SUPPLEMENTAL ANNOUNCEMENT

TO THE ANNUAL REPORT

FOR THE YEAR ENDED 31 DECEMBER 2019

Reference is made to the annual report (the "Annual Report") of China Huarong Asset Management Co., Ltd. (the "Company", and together with its subsidiaries, the "Group") for the year ended 31 December 2019 (the "year of 2019"). Unless otherwise defined herein, capitalised terms herein shall have the same meanings as those defined in the Annual Report. The purpose of this announcement is to provide further information.

Provision of expected credit losses on debt instruments at amortised cost

As disclosed in the Annual Report, the Group conducted impairment assessment of the debt instruments at amortised cost under the expected credit loss ("ECL") model in accordance with the IFRS 9 - Financial Instruments. The ECLs were updated at each reporting date to reflect changes in credit risk since initial recognition. The Group calculated the ECLs in three stages according to the changes in credit risk of the financial instruments since initial recognition:

  • Stage 1: A financial instrument without a significant increase in credit risk since initial recognition was included in Stage 1, and its impairment allowance was measured based on the upcoming 12-month ECLs of the financial instrument;

  • Stage 2: A financial instrument with a significant increase in credit risk since initial recognition but with no objective evidence of impairment was included in Stage 2, and its impairment allowance was measured based on lifetime ECLs of the financial instrument;

  • Stage 3: A financial instrument with objective evidence of impairment at the end of the reporting period was included in Stage 3, and its impairment allowance was measured based on lifetime ECLs of the financial instrument.
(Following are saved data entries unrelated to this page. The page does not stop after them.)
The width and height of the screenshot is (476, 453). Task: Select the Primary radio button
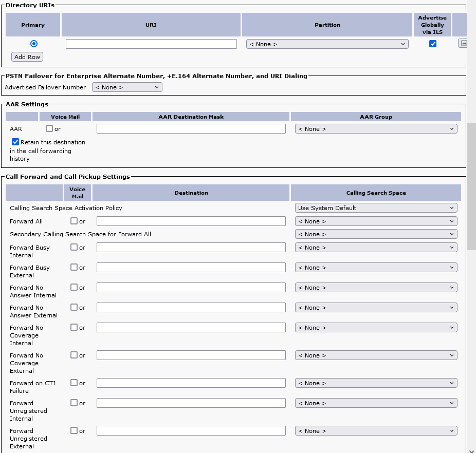coord(34,44)
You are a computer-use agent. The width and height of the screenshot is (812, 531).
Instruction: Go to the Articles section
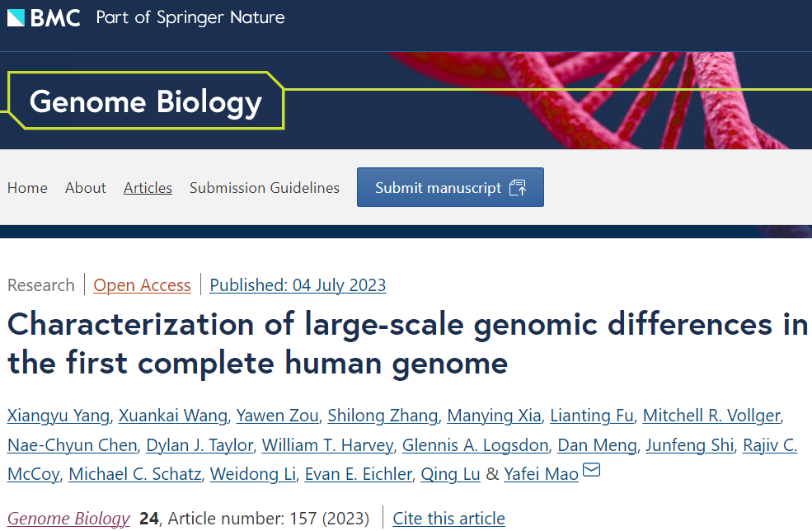coord(148,188)

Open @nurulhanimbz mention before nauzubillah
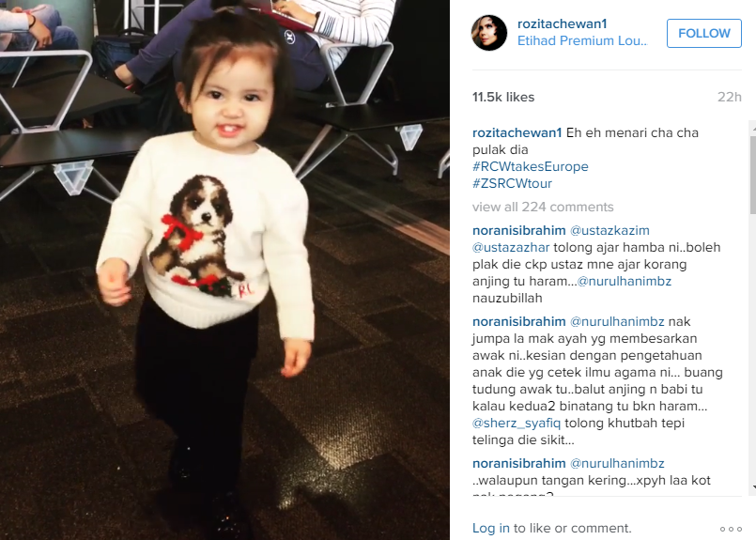pyautogui.click(x=624, y=281)
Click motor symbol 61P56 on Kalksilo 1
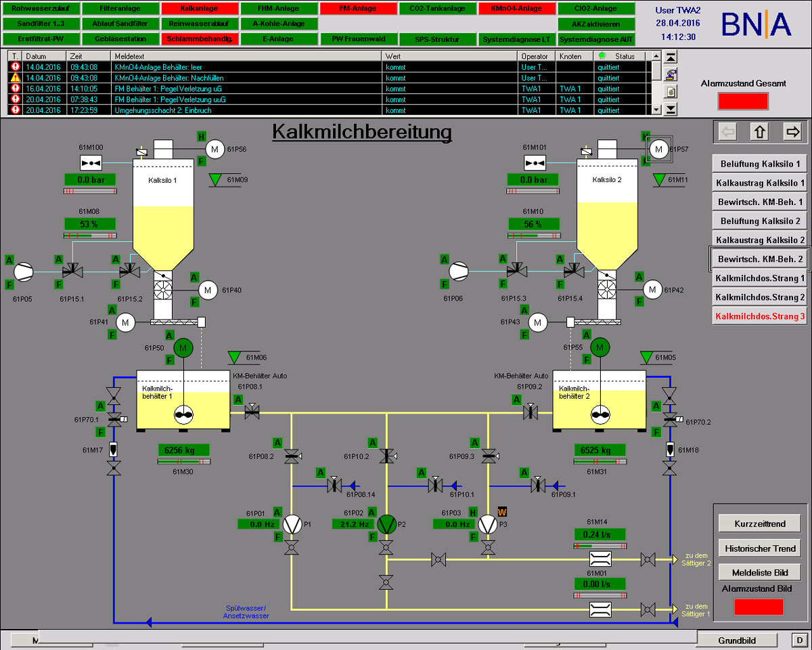Viewport: 812px width, 650px height. coord(215,149)
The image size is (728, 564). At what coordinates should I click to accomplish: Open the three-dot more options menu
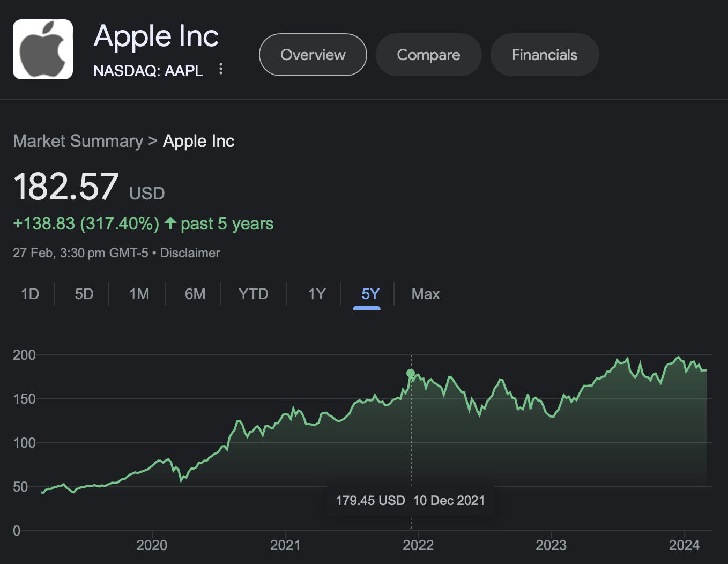click(221, 69)
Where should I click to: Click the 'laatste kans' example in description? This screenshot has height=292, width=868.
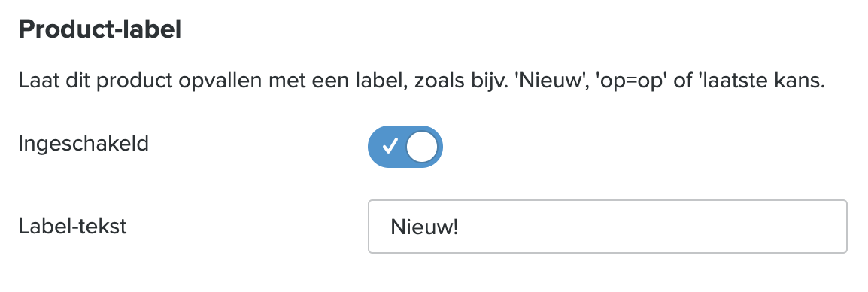[x=761, y=81]

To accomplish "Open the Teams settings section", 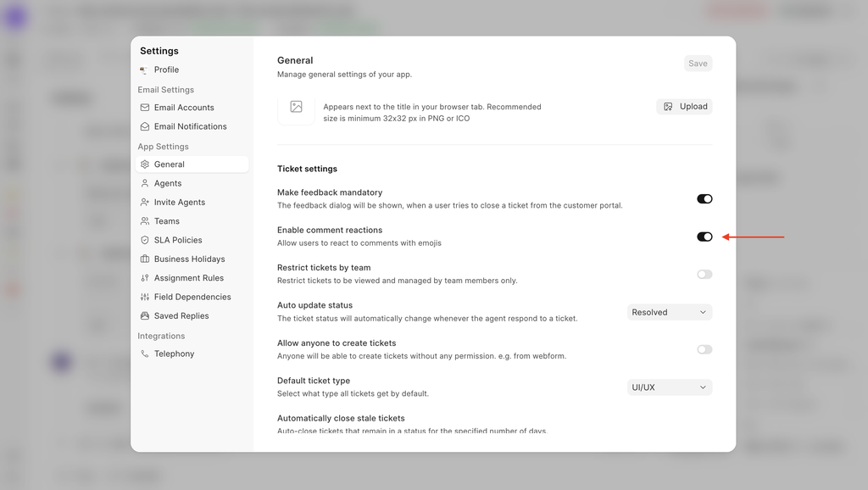I will [167, 221].
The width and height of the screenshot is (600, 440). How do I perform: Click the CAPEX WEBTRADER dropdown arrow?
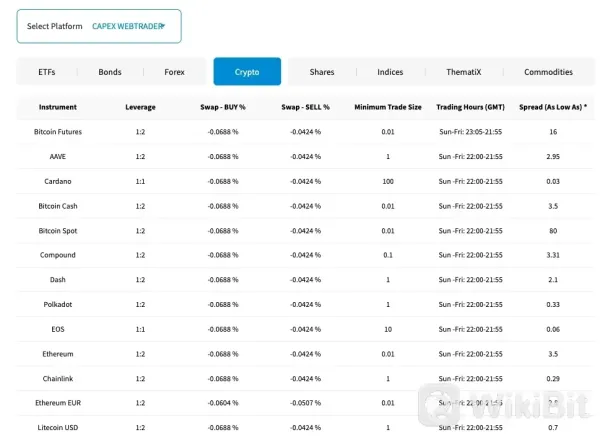[x=163, y=26]
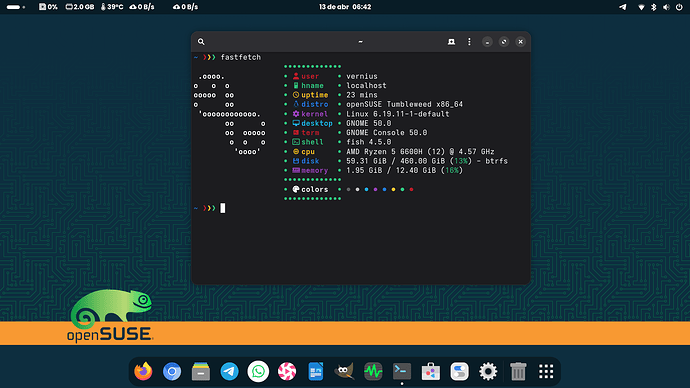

The measurement of ECL is a function of the probability of default, loss given default (i.e. the magnitude of the loss if there is a default) and the exposure at default. The assessment of the probability of default and loss given default is based on historical data adjusted by forward-looking information. Estimation of ECL reflects an unbiased and probability-weighted amount that is determined with the respective risks of default occurring as the weights. For accounting policies on the measurement and recognition of ECL, please refer to the information disclosed in note III.9.2 (v) of the consolidated financial statements in the Annual Report. As at 31 December 2019, the ratios of allowance for impairment for debt instruments at amortised cost in stage 1, 2 and 3 were 1.15%, 9.85% and 37.32%, respectively. For the changes in specific loss allowance and total amount of debt instruments at amortised cost, please refer to the information disclosed in note V.62.1(ix)(2) and (3) of the consolidated financial statements in the Annual Report.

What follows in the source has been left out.